Exactly reproduce all the records, keeping pictures out of the copy.

-=-=-

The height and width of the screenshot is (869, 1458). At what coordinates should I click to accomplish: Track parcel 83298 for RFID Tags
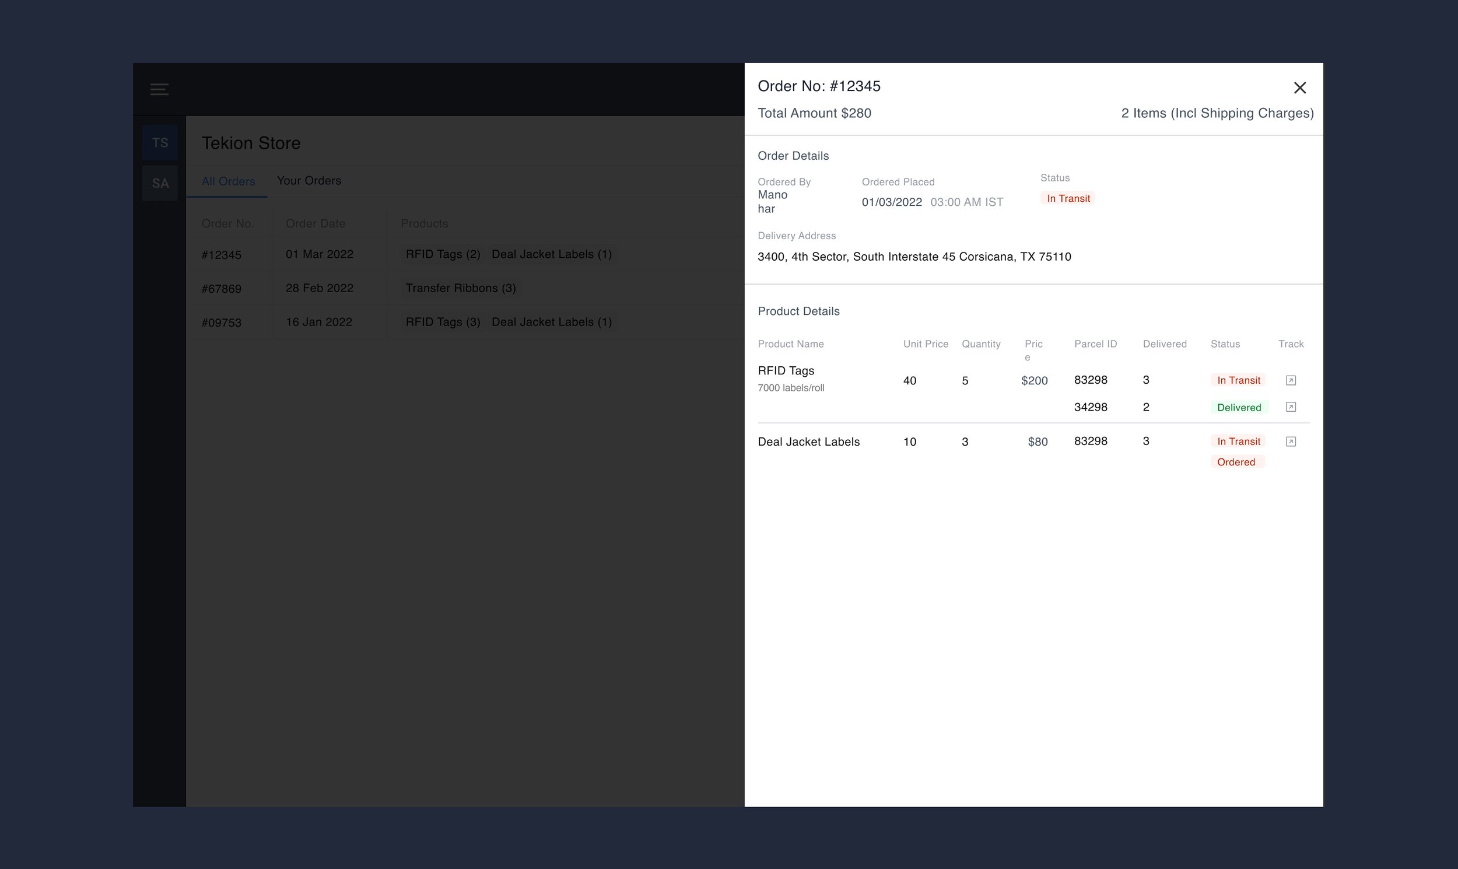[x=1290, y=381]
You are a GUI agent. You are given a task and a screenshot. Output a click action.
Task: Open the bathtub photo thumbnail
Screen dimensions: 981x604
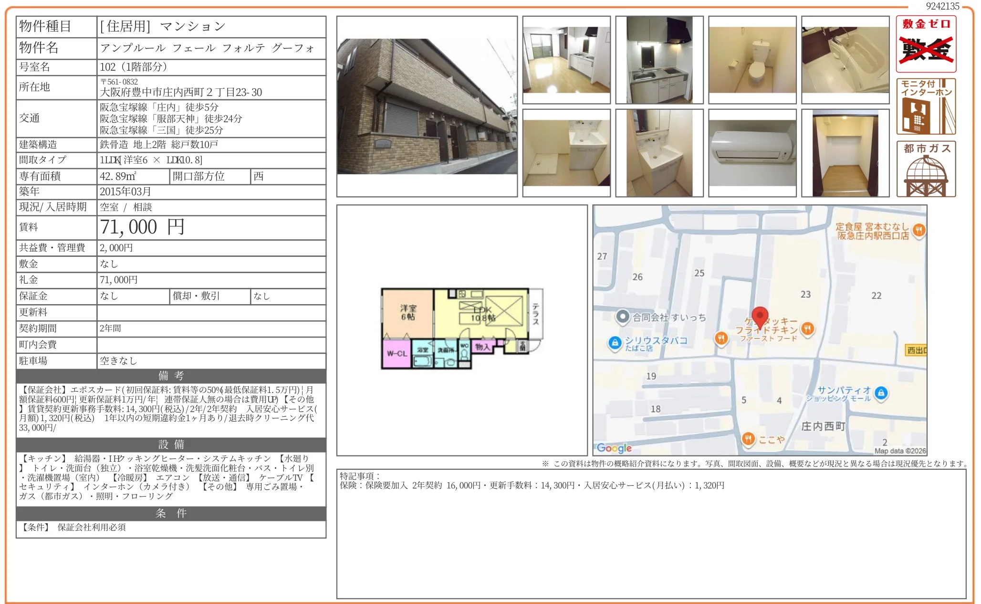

-=-=-

- _Your solution_
The height and width of the screenshot is (869, 1458). At what coordinates should I click to accomplish: Track parcel 83298 for RFID Tags
[x=1290, y=381]
You are a GUI agent. You are given a task and a screenshot. Output a click action.
Task: Open the bathtub photo thumbnail
Screen dimensions: 981x604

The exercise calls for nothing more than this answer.